The citadel of Mycenae, famous as the kingdom of the mythical Agamemnon, owed its prominence to its geostrategic position, which secured its control over the Argolis plain. It was the richest and foremost centre in Late Bronze Age Greece, lending its name to the dominant civilisation at the time. The myths associated with its history and heroes –from the Twelve Labours of Heracles to the Trojan War and the glory and curses of the House of Atreus– have inspired poets, writers and artists for millennia.

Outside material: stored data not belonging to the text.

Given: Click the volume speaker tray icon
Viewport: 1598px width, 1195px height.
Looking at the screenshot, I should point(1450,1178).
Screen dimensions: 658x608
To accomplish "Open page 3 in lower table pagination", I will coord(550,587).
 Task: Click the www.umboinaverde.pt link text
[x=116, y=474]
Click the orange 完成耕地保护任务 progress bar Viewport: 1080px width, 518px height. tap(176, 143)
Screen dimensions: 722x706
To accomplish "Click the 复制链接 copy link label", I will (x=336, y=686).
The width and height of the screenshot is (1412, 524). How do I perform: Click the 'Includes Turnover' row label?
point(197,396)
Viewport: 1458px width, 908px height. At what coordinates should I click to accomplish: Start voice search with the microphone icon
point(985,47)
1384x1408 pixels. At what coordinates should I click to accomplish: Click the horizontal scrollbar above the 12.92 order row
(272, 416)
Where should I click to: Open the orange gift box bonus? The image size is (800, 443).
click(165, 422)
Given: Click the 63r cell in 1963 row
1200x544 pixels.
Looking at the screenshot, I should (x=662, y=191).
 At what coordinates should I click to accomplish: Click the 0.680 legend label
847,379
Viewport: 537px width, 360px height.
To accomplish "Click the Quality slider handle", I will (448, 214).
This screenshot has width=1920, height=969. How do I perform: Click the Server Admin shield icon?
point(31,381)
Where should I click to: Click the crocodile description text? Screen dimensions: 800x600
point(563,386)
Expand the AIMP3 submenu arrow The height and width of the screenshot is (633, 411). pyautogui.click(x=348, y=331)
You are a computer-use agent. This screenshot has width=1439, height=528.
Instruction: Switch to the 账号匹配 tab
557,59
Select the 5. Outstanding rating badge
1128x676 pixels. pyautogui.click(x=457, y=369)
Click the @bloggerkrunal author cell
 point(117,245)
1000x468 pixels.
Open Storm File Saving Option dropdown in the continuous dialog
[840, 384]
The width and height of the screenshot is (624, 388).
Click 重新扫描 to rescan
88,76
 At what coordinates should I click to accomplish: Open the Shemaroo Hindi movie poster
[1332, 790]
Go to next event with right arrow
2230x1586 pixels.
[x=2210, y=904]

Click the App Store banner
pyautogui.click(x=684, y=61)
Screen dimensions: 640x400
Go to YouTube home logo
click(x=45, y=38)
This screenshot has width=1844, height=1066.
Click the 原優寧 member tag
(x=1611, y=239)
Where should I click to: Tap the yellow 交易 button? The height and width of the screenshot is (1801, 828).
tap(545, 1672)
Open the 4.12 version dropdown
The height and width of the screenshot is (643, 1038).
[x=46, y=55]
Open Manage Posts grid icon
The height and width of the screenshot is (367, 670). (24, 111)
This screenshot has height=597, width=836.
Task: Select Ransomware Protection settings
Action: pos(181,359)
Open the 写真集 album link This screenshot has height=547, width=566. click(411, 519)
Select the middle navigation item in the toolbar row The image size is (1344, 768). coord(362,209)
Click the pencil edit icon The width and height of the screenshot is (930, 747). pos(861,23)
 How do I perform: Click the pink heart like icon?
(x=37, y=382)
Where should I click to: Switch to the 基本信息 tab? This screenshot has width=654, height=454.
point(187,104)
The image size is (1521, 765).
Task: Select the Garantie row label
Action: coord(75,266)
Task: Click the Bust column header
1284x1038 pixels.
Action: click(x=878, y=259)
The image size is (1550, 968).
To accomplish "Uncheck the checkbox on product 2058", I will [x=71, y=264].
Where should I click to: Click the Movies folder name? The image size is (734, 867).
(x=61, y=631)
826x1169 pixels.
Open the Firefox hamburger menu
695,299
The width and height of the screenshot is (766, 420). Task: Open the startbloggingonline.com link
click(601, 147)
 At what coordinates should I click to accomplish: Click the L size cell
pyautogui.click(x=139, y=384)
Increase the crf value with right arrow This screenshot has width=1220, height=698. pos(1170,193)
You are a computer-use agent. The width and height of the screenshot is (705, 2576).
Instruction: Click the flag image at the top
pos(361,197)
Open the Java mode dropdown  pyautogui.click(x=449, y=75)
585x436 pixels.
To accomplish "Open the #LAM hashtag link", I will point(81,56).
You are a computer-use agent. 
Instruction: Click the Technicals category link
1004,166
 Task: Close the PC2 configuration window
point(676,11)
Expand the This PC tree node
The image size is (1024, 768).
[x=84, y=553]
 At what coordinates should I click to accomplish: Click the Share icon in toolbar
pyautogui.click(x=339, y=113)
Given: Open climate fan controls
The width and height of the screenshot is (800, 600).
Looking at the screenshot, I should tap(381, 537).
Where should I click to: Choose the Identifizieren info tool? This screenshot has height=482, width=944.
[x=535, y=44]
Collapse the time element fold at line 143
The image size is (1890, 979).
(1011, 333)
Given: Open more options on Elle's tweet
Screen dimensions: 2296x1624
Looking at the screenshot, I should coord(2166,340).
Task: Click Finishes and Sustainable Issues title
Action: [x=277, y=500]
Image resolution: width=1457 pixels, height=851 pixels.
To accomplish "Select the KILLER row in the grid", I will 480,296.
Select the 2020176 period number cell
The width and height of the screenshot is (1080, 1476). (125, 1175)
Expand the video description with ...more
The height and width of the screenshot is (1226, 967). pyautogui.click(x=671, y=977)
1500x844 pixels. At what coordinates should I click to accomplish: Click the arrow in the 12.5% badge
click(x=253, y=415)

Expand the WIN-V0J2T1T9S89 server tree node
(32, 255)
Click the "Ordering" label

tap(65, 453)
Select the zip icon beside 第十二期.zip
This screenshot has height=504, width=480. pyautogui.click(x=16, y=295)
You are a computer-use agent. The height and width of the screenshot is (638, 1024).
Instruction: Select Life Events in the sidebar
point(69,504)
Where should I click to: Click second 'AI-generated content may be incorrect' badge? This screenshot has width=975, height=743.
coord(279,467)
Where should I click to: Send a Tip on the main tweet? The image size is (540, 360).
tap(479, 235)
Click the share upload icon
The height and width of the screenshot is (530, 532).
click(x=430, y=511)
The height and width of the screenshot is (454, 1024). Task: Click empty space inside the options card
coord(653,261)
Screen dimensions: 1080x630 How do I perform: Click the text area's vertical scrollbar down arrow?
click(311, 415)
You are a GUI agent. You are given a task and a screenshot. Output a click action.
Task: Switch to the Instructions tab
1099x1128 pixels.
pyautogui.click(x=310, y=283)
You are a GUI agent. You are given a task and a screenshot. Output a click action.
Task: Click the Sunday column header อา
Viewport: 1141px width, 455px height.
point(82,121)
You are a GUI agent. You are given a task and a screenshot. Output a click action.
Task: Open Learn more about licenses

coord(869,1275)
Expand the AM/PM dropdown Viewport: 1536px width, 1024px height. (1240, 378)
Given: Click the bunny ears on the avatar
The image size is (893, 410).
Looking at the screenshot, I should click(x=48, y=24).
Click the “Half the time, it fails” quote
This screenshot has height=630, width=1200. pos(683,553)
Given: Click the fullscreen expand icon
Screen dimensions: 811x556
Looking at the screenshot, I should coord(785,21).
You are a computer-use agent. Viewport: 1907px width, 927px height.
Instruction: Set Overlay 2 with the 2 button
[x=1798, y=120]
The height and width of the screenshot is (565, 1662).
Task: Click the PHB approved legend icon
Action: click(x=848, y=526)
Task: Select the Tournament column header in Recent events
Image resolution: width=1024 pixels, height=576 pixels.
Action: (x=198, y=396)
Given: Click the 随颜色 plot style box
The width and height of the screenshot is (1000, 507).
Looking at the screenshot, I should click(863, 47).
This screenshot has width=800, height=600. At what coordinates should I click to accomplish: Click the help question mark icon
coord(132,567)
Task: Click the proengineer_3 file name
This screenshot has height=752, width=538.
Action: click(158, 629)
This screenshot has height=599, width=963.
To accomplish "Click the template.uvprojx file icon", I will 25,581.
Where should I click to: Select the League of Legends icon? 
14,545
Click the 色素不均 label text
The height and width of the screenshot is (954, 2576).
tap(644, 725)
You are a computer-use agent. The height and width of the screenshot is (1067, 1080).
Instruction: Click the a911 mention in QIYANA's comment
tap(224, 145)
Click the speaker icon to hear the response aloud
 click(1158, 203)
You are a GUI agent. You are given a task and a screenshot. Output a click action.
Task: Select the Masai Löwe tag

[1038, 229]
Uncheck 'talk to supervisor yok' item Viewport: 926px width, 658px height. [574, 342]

According to mythology, the founder of Mycenae was the hero Perseus, slayer of Medusa and son of Zeus, the king of Gods, and Danae, the daughter of Acrisios, king of Argos. The Greek geographer Pausanias the Periegete attributes the city’s name either to the pommel (mykes) of Perseus ‘sword, which fell at that spot, or to the Perseia spring, which the thirstful hero discovered at the site, under the root of a mushroom (mykes).
View from the Acropolis of Mycenae
Mycenaean civilisation is believed to have begun around 1750 BC, as a result of the influence from Minoan Crete to the socio-cultural landscape of the Early and Middle Bronze Age in mainland Greece. Soon, a significant increase in the population occurred; much of our knowledge about this period comes from finds at the site of Mycenae, in particular the Grave Circles A and B, which has led archaeologist to call this period the Shaft Grave era.
This civilisation reached its peak during a 3rd period known as the Palatial Bronze Age (c. 1400 BC–1200 BC), marked by the construction of powerful citadels and vast palaces, while royal shaft graves were replaced by a new burial practice: the majestic tholos tombs. It was at some point during this period that the Mycenaeans adopted the script known as Linear B, the earliest attested form of Greek, which first developed in Minoan Crete, based on the previous Linear Α.
Mycenae was organised as an autocratic monarchy, with an administration based on a complex hierarchy of officials. There was a separate class of priests and priestesses. The population was also organised according to a complex class system, and slavery was widely practised. The city of Mycenae was eventually destroyed around c. 1190 BC, possibly by invaders, marking the collapse of the Mycenaean culture.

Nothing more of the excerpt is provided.